#[trabalharcansa]: O Apocalipse Sempre Foi Agora
René Girard é o profeta da decadência tecnológica ou do seu triunfo?
Por Blake Smith
[tradução de Alexandre Sartório]
“O apocalipse”, declarou René Girard, “já começou”. O filósofo mais influente no mundo hoje em dia estava no meio de uma missão messiânica no momento de sua morte, em 2015.
Desde então, a aclamação ao seu trabalho excedeu muito os limites da academia: gurus dos negócios, comentaristas políticos e personalidades do Twitter recorrem à sua teoria social – particularmente sua interpretação das origens “miméticas” do desejo – para explicar uma gama crescente de fenômenos. Mas, se suas ideias são cada vez mais populares, as raízes delas geralmente são ignoradas.
Girard queria que suas ideias servissem a um propósito religioso. Em um de seus últimos livros, publicado em inglês com o título de Battling to the End (2010) [em português: Rematar Clausewitz: Além da Guerra - Diálogos com Benoît Chantre, trad. Pedro Sette-Câmara, São Paulo, É Realizações, 2011], ele afirmou que seu trabalho tinha “sido escrito a partir de uma perspectiva cristã”, e, mais especificamente, uma perspectiva católica. Ele não era, no entanto, um conservador tentando apresentar uma defesa da moralidade cristã tradicional. Ao mesmo tempo em que sua teoria do desejo é inseparável de sua crença de que o cristianismo é a fé verdadeira, ela também está atrelada a uma perspectiva radical: a de que o fim dos tempos anunciado no Novo Testamento está próximo. Separada de seus contextos e propósitos cristãos, a teoria do desejo formulada por Girard é tentadoramente contraintuitiva e abrangente. Ela proporciona o prazer intelectual de inverter (talvez de um modo descomplicado demais) o que se diz ser uma sabedoria convencional, além de reduzir processos aparentemente distintos a um único mecanismo causal.

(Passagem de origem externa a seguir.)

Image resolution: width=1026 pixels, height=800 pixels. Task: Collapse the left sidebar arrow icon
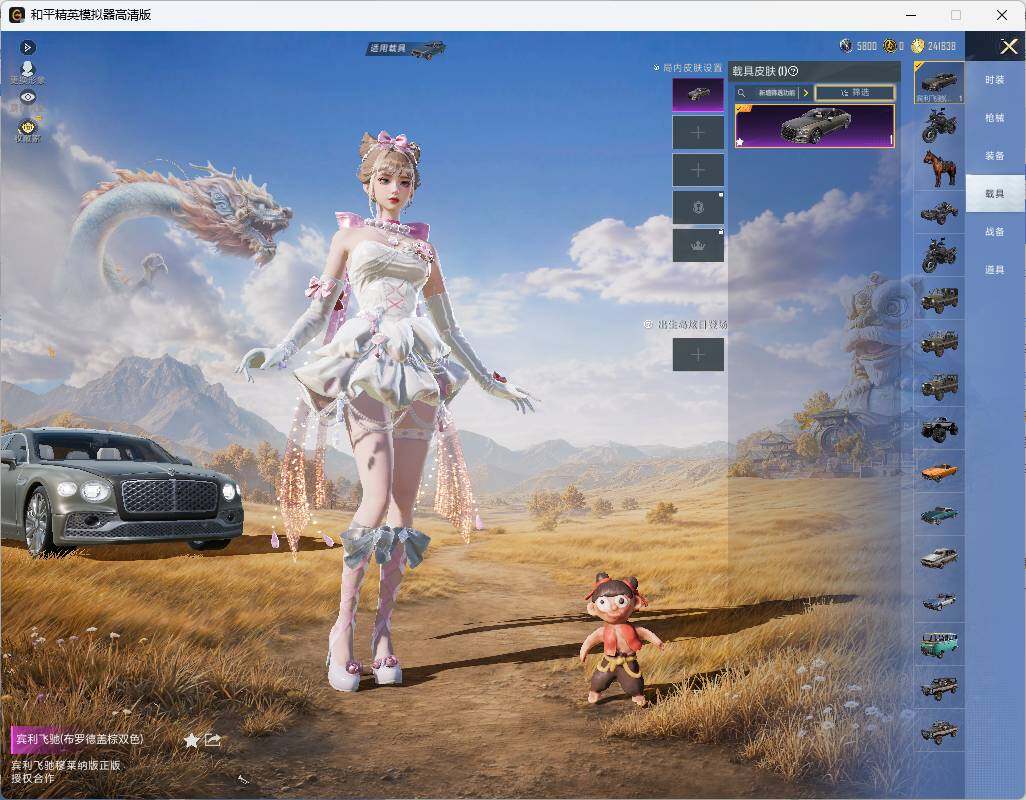pos(27,47)
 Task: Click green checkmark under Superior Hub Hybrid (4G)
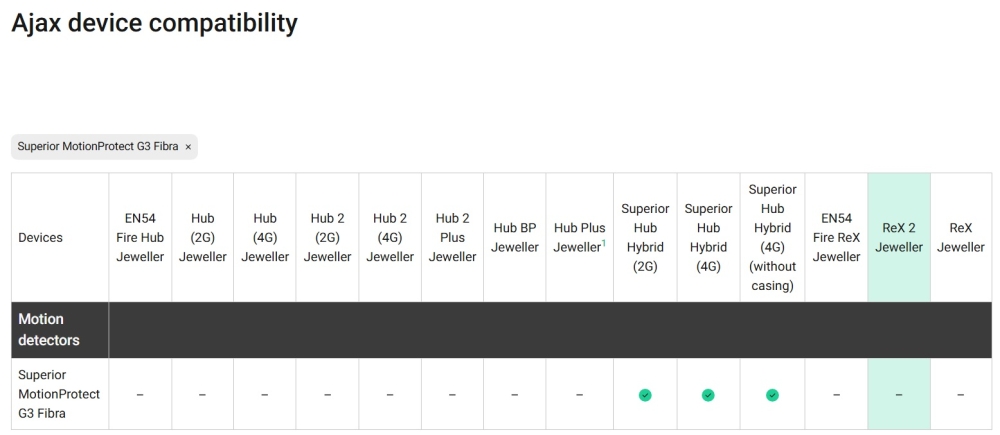click(x=708, y=395)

De acordo com Girard, nós normalmente pensamos, incorretamente, que os indivíduos perseguem objetivos pré-determinados comuns a todos os seres humanos – como sexo ou status. Estes desejos, pressupomos, são satisfeitos por aquilo que os seres humanos conseguem conquistar. Na verdade, nossos desejos surgem, argumenta Girard, não tanto a partir dessas motivações naturais, mas da nossa tendência universal para invejar e emular outras pessoas, a qual nos orienta a buscar qualquer coisa que nossos rivais (a saber, todas as outras pessoas) estejam buscando. Queremos o que queremos porque outras pessoas o querem.
O filósofo francês entendia a imitação não apenas como um processo social fundamental, mas também como uma fonte de violência que, se não for controlada, pode desmantelar a sociedade. Este é, de certo modo, um insight da antiguidade clássica. O poeta Hesíodo, na aurora da literatura grega, notou que a disputa pode nos levar a imitar e superar as realizações de nossos vizinhos, em ciclos de competição socialmente benéficos – ou pode nos levar à violência e à fúria invejosa. No século XVIII, os criadores do pensamento econômico laissez-faire defendiam que o que eles chamavam de “emulação” – o ato de copiar o comportamento de nossos rivais, com o objetivo de ultrapassar o sucesso deles – era a base do crescimento econômico, mas também uma fonte de conflito entre indivíduos e nações.